Exclusive Interview with Darryl Way (Co-founder of Curved Air)

British progressive rock & classical music virtuoso Darryl Way has been perfecting his artistry and passion for the electric violin for over four decades. Way recognized that installing pickups underneath the strings of a violin would essentially operate it in the same way that an electric guitar works. After listening to ‘Children of the Cosmos’ Darryl Way’s latest CD, I’m thoroughly convinced that Way has accomplished his longtime artistic endeavor.

‘CHILDREN OF THE COSMOS’ in essence is a one-man show starring progressive rocker Darryl Way. Way wrote all the music on the CD except for “Fire with Fire” which lyrics are written by Billy Lawrie, the brother of 60’s Scottish Pop singer, Lulu (“To Sir, with Love”). “Fire with Fire” is a powerful track that also spotlights the amazing vocals of Darryl Way’s Daughter, ‘Rosie.’ All instrumentation and melodies on the release are composed by Way, and for an added and rare bonus, Darryl elected to sing on the album.
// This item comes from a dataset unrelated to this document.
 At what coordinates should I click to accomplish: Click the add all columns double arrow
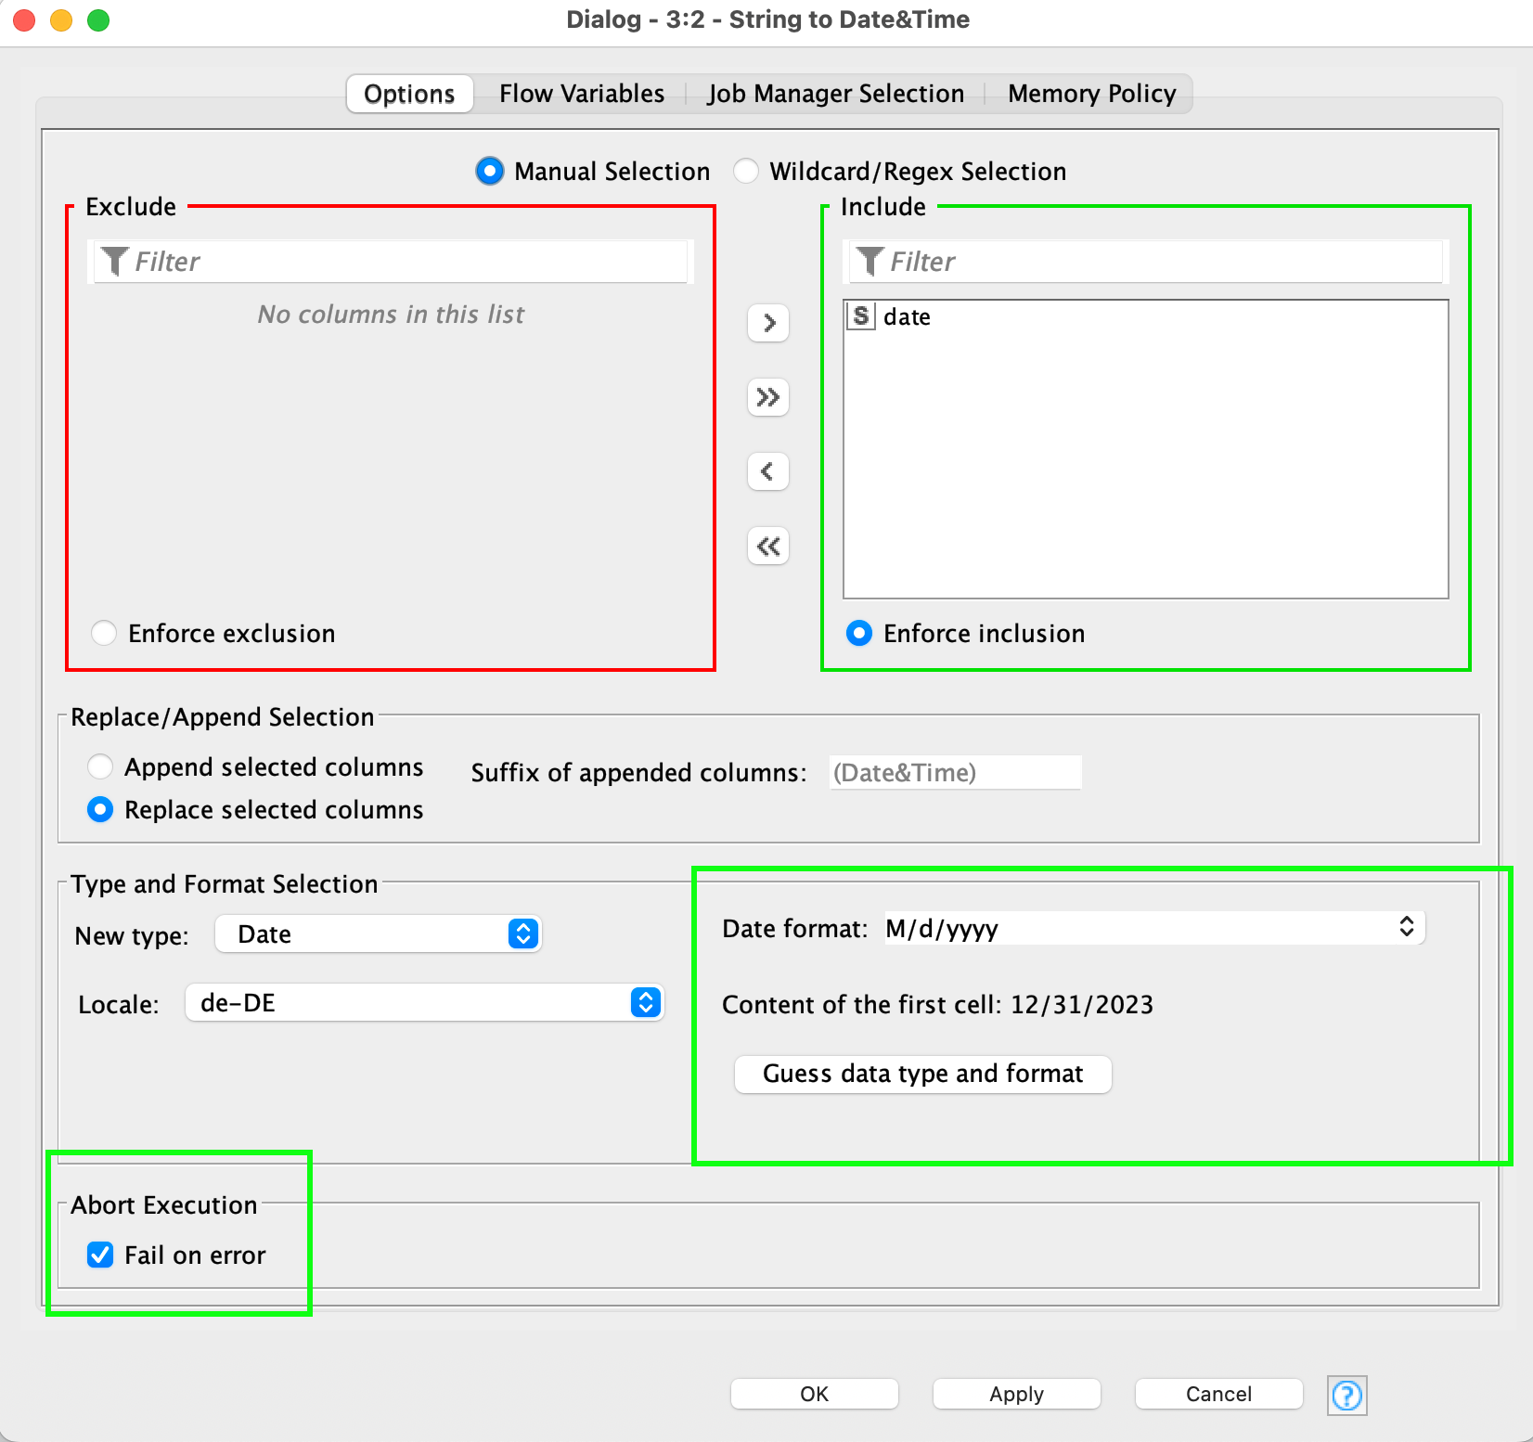768,397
Way’s musical dexterity takes center stage on ‘Children of the Cosmos.’ As in his earlier days with Progressive Rock legends ‘Curved Air,’ Way integrates his classical virtuosity with rock music. Way enjoys exploiting the latest technology while incorporating state-of-the-art synthesizers into his compositions and presenting the musical illusion of a full-sized orchestra. On many tracks, Way’s electric violin parallels performances of such prodigious guitarists as John McLaughlin or Jeff Beck. Way also captured Ravi Shankar’s distinguished Sitar on one of my favorite tracks on the CD entitled “Summer of Love.”
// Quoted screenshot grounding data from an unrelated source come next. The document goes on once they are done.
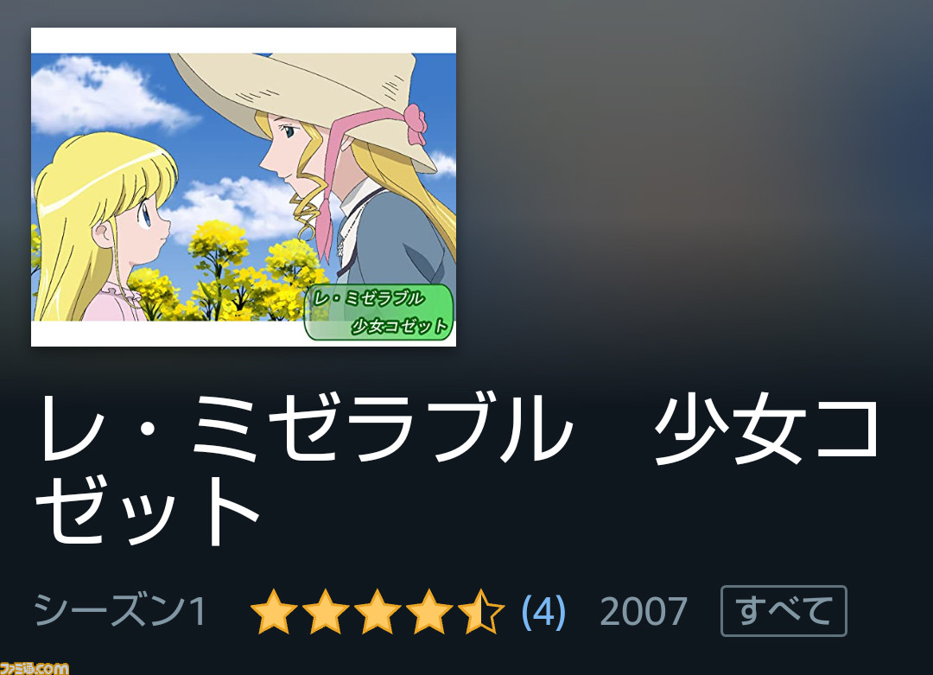Click the first rating star
The image size is (933, 675).
pos(274,611)
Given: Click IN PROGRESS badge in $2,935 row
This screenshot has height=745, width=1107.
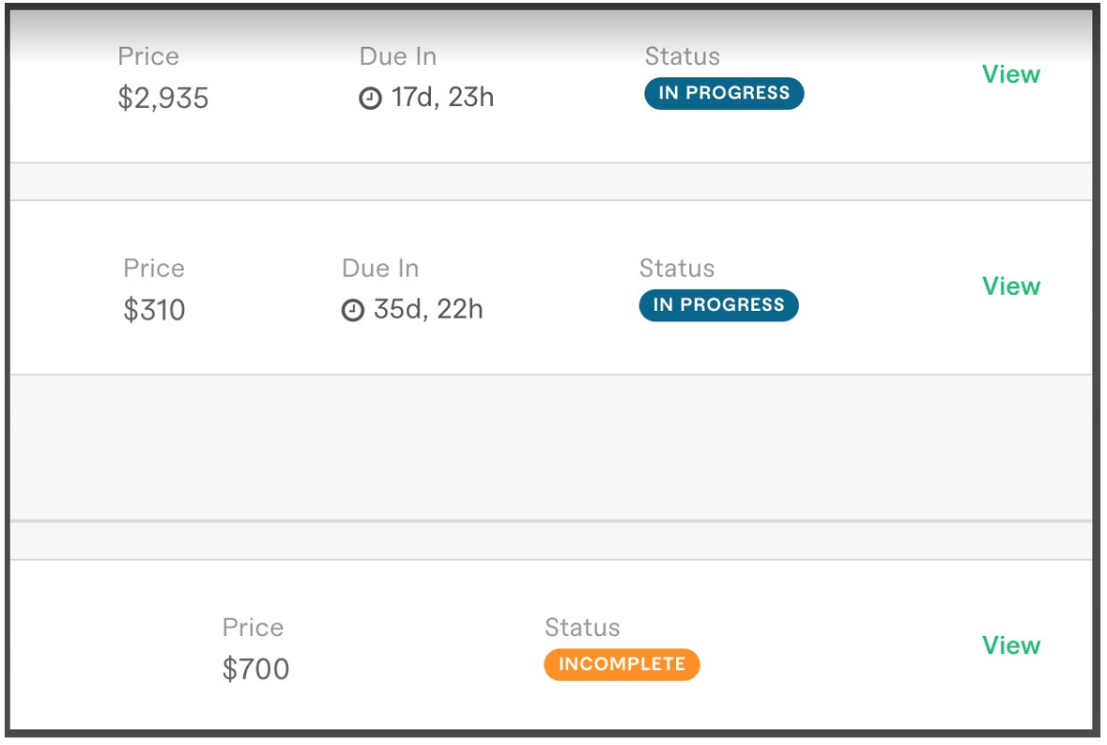Looking at the screenshot, I should pyautogui.click(x=723, y=93).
‘Children of the Cosmos’ is cutting edge technology composed & performed by a mastermind musician. It’s labeled a progressive rock album, but I’ll call it profound rock! ‘Children of the Cosmos’ by Darryl Way deserves (5) Stars!

CURVED AIR & BEYOND: Daryl Way studied violin at Dartington College and the Royal College of Music. Way met Francis Monkman at Orange Music Electronic Company in London while picking up his violin, the instrument had been modified to handle guitar pickups. When Darryl plugged in his newly configured electronic violin, it impressed Monkman who was also there visiting the store. The meeting began a successful musical collaboration that mutated from the band ‘Sisyphus’ into progressive rock legends ‘Curved Air.’ The band’s inaugural lineup featured … Sonja Kristina Linwood (lead vocalist), Darryl Way (violin, keyboards and vocals), Francis Monkman (guitars and keyboards), Florian Pilkington-Miksa (drums), and Rob Martin (bass guitar). Ian Eyre replaced Martin soon-after on bass.
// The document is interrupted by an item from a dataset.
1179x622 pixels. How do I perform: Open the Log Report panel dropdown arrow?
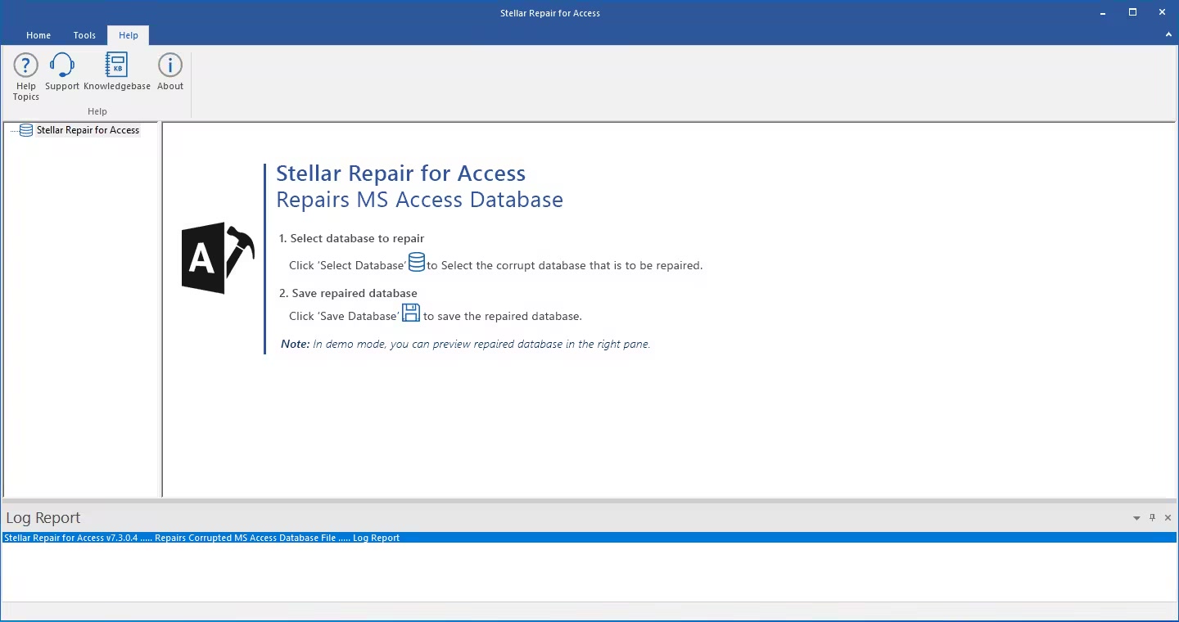(1136, 518)
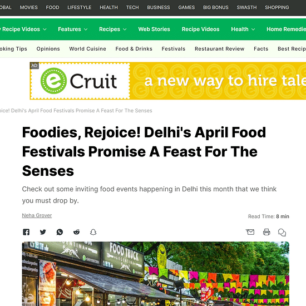Go to BIG BONUS in top bar

pyautogui.click(x=216, y=7)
‘Curved Air’ toured intensely while supporting bands like …Black Sabbath, Emerson, Lake & Palmer, B.B. King, Johnny Winter, Deep Purple, and The Doors to name a few. The band also scored commercially with the Darryl Way co-penned hit “Back Street Luv” (1971) reaching #4 on the UK Singles charts.

In 1972, Curved Air split-up and Way formed ‘Darryl Way’s Wolf.’ Eddie Jobson replaced Way during several attempts to revive the group before joining Roxy Music. Way’s ‘Wolf’ recorded three albums before forming his next band ‘Stark Naked and the Car Thieves’ with future ‘Police’ drummer Stewart Copeland, Phil Kohn, George Hatcher, and Mick Jacques. The band disbanded when ‘Curved Air’ reformed in 1974. Copeland, Kohn, and Jacques eventually joined a reformed ‘Curved Air’ with Way and Sonja Kristina Linwood.

In 1978, Darryl Way performed on Jethro Tull’s ‘Heavy Horses’ album, Way played violin on the tracks “Heavy Horses” and “Acres Wild.”

Also in ’78 Way performed briefly with ‘Pierre Moerlen’s Gong.’

Darryl Way sporadically rejoined various ‘Curved Air’ lineups until 2009.

Way has also released eight proficient solo projects prior to ‘Children of the Cosmos’ …which may be his best recording to date.

I chatted with Darryl Way recently about … His new CD entitled ‘Children of the Cosmos’… The electric violin vs. the electric guitar …‘Curved Air’…Working with Ian Anderson and Jethro Tull, Playing with ‘Pierre Moerlen’s Gong’…My infamous ‘Field of Dreams’ question … and much more!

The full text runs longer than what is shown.